«Va a vivir.»
Tan sólo a los pocos que vencían la enfermedad les supuraban las bubas en el cuarto día. Aquel niño, que no podía contar más de trece años, había derrotado a un mal que podía tumbar a un hombre fuerte en pocas jornadas. Pero la hazaña no serviría de nada si lo dejaba allí, débil y abandonado a su suerte. Reprimió un gruñido de disgusto, pues aquello trastocaba por completo sus planes, pero ni por un momento se planteó no ayudar al chico. Estaba claro que el destino había guiado sus pasos hasta aquella venta dejada de la mano de Dios por alguna razón.
Rodeando los jergones, el comisario se acercó a la tinaja de aceite.
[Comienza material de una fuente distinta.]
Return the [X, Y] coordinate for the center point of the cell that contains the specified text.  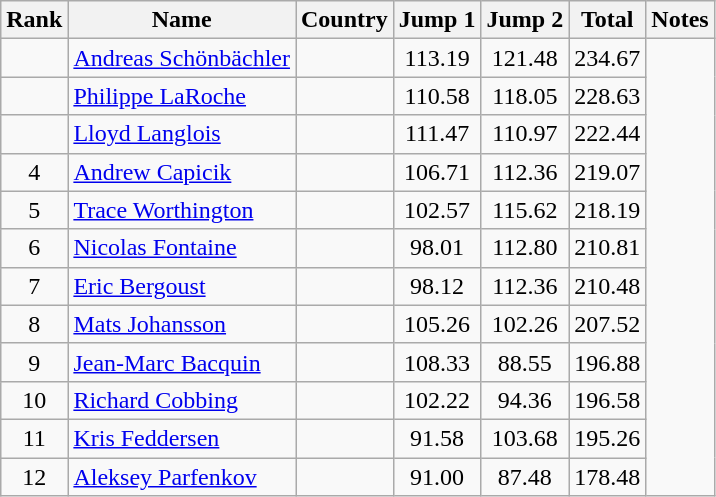
102.57 [437, 210]
Andreas Schönbächler [182, 58]
98.12 [437, 286]
196.58 [608, 400]
111.47 [437, 134]
105.26 [437, 324]
Name [182, 20]
Rank [34, 20]
195.26 [608, 438]
218.19 [608, 210]
102.26 [525, 324]
222.44 [608, 134]
Notes [680, 20]
Jump 2 [525, 20]
115.62 [525, 210]
108.33 [437, 362]
210.48 [608, 286]
Mats Johansson [182, 324]
11 [34, 438]
102.22 [437, 400]
Total [608, 20]
234.67 [608, 58]
4 [34, 172]
98.01 [437, 248]
8 [34, 324]
228.63 [608, 96]
106.71 [437, 172]
210.81 [608, 248]
5 [34, 210]
6 [34, 248]
219.07 [608, 172]
7 [34, 286]
178.48 [608, 477]
Jean-Marc Bacquin [182, 362]
Country [345, 20]
Philippe LaRoche [182, 96]
88.55 [525, 362]
Jump 1 [437, 20]
Andrew Capicik [182, 172]
Lloyd Langlois [182, 134]
12 [34, 477]
112.80 [525, 248]
110.58 [437, 96]
196.88 [608, 362]
103.68 [525, 438]
Richard Cobbing [182, 400]
121.48 [525, 58]
87.48 [525, 477]
10 [34, 400]
Trace Worthington [182, 210]
110.97 [525, 134]
118.05 [525, 96]
91.00 [437, 477]
207.52 [608, 324]
91.58 [437, 438]
Kris Feddersen [182, 438]
Eric Bergoust [182, 286]
Aleksey Parfenkov [182, 477]
113.19 [437, 58]
94.36 [525, 400]
Nicolas Fontaine [182, 248]
9 [34, 362]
Extrajo del cinto su daga y acuchilló varias veces la parte baja del enorme recipiente hasta que abrió una gran grieta en el barro. El líquido comenzó a derramarse sobre el suelo de madera con un borboteo sordo. Pasando por encima del creciente charco, el comisario volvió junto al niño. Se agachó junto a él y lo cargó sobre su hombro derecho. Pesaba menos de lo normal en un chico de su edad, pero aun así notó cómo le crujía la espalda al volver a incorporarse. El comisario recordó con ironía que tan sólo unos minutos antes se había sentido capaz de acarrear él solo todo el trigo del rey.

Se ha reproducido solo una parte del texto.